In April the AP was alerted to the attack's true circumstances by an American soldier who knew the real story. The U.S. military in Kabul acknowledged to the AP in May that it had added the incident to its 2011 list of insider attacks. But it refused to provide any details of what happened.
The story of the killing of Lawrence and Russell raises hard questions about the insider attack problem, starting with this: How can it happen to arguably the world's best-trained, best-equipped army? The answer, in this case, is that the Americans designed their security with external threats in mind — known Taliban tactics like suicide car bombings, for example — rather than threats from their Afghan allies.
Was that reasonable?
Yes, says Maj. Gen. James L. Huggins, who ordered the internal Army investigation in his capacity as the senior U.S. commander in southern Afghanistan at the time. In rejecting the investigation's central finding — that U.S. officers had failed to take necessary security precautions — Huggins wrote that the security arrangements were "appropriate responses" to available intelligence.
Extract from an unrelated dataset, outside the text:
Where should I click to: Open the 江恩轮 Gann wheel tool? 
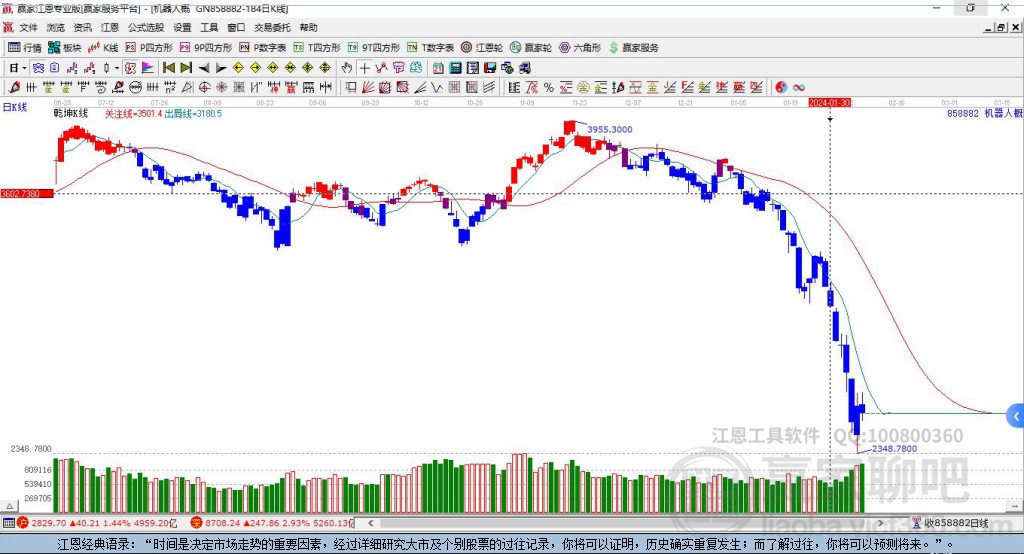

"Only (in) hindsight do we now understand the insider threat present at the time of the attack," he wrote on Dec. 17, 2011.
In making that judgment, Huggins overruled the colonel who conducted the investigation. The colonel, whose name was removed from the copy of the report provided to the AP, wrote in his account that the U.S. chain of command in Kandahar "failed to use the appropriate security and force protection measures to secure the compound and safeguard their soldiers."
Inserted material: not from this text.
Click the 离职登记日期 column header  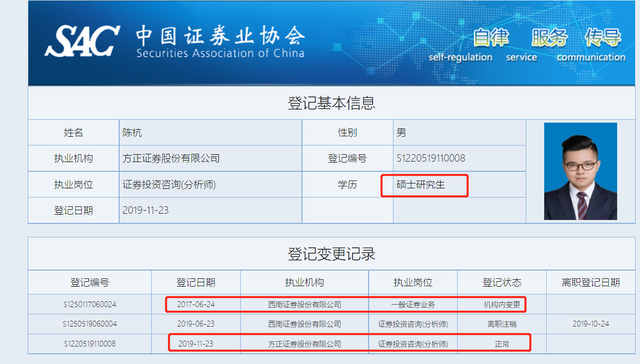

The colonel faulted the Kandahar commanders for "unchecked reliance" on the Afghans to "police their own ranks." He recommended action be taken against those leaders, but Huggins rejected the advice, saying he believed they had taken reasonable precautions, given that there was "no known insider threat at the time."
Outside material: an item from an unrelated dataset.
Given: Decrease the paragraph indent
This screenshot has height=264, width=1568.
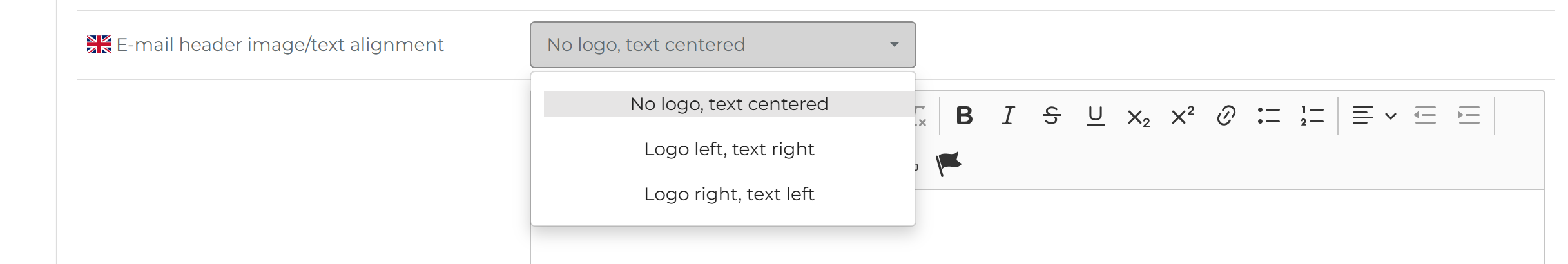Looking at the screenshot, I should point(1425,116).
Of the 16 insider attacks that preceded this one in 2011, none had occurred in Kandahar province, but two took place in adjacent provinces within Huggins' area of responsibility, according to U.S. records.
Huggins, who now works for the director of the Army staff at the Pentagon and has been selected for promotion to lieutenant general, declined through a spokesman to be interviewed for this story. In a brief encounter last week, Huggins told the AP he could not remember enough about the case to discuss it.
The U.S. military never established a clear motive for the attack in Kandahar. In its aftermath numerous Afghans told U.S. officers they felt shamed by the killings and were sorry for any mistrust it created. But that sentiment apparently was not universal.
LeVan told investigators that the day after the attack he and other soldiers encountered an Afghan soldier who "gave us a vibe that he wished we were killed."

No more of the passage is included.